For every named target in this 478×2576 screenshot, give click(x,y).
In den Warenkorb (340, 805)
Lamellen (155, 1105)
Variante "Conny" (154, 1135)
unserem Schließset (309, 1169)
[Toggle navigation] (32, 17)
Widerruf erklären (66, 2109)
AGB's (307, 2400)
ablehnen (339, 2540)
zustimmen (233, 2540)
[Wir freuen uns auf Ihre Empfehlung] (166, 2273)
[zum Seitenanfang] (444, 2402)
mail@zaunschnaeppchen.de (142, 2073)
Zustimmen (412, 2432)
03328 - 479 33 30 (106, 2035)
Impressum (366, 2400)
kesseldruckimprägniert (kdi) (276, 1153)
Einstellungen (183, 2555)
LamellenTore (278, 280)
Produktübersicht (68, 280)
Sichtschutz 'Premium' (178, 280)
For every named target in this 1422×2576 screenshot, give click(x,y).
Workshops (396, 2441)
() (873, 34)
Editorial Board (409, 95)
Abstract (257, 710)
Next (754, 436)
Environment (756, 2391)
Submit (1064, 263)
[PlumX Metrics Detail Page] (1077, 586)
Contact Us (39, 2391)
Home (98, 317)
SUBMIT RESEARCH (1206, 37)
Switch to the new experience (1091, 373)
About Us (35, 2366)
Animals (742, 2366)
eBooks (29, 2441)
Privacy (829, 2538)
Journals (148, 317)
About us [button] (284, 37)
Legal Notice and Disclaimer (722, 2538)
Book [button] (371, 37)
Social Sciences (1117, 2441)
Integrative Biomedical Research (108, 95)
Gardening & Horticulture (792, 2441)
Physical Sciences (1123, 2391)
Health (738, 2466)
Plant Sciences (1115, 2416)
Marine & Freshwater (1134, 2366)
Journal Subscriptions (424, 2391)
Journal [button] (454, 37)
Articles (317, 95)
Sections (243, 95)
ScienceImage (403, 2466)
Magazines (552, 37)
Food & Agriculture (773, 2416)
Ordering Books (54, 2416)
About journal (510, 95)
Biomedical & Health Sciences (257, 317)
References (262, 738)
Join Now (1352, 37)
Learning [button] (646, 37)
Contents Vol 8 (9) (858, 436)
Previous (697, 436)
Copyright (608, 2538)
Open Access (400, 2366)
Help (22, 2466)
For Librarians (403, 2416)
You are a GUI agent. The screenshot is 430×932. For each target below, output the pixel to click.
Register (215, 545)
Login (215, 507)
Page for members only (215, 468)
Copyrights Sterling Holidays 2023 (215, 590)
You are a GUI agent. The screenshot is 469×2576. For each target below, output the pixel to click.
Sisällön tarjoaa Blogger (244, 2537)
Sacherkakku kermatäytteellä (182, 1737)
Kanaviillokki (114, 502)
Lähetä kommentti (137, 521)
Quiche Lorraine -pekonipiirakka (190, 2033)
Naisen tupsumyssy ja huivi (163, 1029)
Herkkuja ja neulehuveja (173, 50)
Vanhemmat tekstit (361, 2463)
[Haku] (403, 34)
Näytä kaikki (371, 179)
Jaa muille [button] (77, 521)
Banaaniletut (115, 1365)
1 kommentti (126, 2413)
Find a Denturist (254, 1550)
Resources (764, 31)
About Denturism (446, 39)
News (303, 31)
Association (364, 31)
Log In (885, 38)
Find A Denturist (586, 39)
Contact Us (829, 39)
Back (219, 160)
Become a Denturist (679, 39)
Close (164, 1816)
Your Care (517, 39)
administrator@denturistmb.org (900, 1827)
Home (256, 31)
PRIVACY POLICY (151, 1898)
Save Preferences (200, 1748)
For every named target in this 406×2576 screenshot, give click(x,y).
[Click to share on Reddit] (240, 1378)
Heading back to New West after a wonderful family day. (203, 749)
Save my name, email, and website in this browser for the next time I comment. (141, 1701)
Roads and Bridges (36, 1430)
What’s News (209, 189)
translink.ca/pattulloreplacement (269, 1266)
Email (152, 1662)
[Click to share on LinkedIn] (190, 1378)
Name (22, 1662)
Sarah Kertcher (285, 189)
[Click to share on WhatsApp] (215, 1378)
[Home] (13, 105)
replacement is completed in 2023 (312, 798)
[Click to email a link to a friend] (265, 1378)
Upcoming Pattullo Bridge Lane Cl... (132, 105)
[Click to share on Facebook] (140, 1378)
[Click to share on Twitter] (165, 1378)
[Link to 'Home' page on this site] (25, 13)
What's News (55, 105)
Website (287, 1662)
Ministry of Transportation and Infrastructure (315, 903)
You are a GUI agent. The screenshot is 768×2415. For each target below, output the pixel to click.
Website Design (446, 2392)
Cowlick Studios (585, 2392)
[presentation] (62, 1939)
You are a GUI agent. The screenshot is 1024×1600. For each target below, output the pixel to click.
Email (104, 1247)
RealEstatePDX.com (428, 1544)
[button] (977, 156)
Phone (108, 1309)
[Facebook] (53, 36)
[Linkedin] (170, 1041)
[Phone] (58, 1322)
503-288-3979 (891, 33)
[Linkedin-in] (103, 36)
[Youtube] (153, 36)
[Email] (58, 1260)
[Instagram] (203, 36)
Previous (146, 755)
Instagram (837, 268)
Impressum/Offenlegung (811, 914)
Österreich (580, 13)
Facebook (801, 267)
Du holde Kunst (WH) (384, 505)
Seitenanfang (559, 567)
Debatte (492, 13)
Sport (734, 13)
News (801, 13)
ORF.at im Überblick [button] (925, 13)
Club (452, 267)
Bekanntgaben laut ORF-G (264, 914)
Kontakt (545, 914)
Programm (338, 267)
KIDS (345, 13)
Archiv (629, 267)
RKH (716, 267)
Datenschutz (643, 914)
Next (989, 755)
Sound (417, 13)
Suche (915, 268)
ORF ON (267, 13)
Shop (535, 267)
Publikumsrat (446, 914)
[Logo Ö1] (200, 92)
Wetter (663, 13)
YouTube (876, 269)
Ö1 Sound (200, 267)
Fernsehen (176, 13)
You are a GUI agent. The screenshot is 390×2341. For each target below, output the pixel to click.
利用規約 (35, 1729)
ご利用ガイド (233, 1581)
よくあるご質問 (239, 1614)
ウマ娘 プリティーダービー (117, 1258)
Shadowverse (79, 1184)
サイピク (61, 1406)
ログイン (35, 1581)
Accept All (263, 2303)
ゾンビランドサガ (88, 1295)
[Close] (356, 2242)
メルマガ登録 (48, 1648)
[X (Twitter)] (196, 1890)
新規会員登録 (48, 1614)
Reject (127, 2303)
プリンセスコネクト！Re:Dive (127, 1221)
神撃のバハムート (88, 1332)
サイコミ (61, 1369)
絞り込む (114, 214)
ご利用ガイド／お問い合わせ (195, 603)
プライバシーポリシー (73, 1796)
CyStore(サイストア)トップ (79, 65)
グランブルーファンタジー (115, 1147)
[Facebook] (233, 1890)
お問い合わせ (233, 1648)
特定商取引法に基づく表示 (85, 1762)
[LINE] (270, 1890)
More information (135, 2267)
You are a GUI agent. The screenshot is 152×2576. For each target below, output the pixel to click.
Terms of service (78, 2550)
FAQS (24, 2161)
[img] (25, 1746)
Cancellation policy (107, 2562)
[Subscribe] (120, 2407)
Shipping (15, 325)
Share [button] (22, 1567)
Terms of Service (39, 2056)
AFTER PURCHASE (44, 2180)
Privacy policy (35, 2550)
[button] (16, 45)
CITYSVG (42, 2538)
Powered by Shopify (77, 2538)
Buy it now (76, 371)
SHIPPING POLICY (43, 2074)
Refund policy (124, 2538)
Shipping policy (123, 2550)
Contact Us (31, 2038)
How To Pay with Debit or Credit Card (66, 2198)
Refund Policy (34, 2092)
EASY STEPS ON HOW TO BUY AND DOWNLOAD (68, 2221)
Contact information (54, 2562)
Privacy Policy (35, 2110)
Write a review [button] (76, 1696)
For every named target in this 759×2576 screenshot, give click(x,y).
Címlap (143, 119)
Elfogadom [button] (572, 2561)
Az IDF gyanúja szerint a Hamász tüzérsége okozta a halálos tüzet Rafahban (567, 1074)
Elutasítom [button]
####################
:: What is expected ::
Above are the lines; repeat exactly the ones from the line containing "Physical Sciences (1123, 2391)" down to the line containing "Kanaviillokki (114, 502)", both inclusive.

:: Result of this exercise ::
Physical Sciences (1123, 2391)
Health (738, 2466)
Plant Sciences (1115, 2416)
Marine & Freshwater (1134, 2366)
Journal Subscriptions (424, 2391)
Journal [button] (454, 37)
Articles (317, 95)
Sections (243, 95)
ScienceImage (403, 2466)
Magazines (552, 37)
Food & Agriculture (773, 2416)
Ordering Books (54, 2416)
About journal (510, 95)
Biomedical & Health Sciences (257, 317)
References (262, 738)
Join Now (1352, 37)
Learning [button] (646, 37)
Contents Vol 8 (9) (858, 436)
Previous (697, 436)
Copyright (608, 2538)
Open Access (400, 2366)
Help (22, 2466)
For Librarians (403, 2416)
You are a GUI agent. The screenshot is 430×932. For each target below, output the pixel to click.
Register (215, 545)
Login (215, 507)
Page for members only (215, 468)
Copyrights Sterling Holidays 2023 (215, 590)
You are a GUI agent. The screenshot is 469×2576. For each target below, output the pixel to click.
Sisällön tarjoaa Blogger (244, 2537)
Sacherkakku kermatäytteellä (182, 1737)
Kanaviillokki (114, 502)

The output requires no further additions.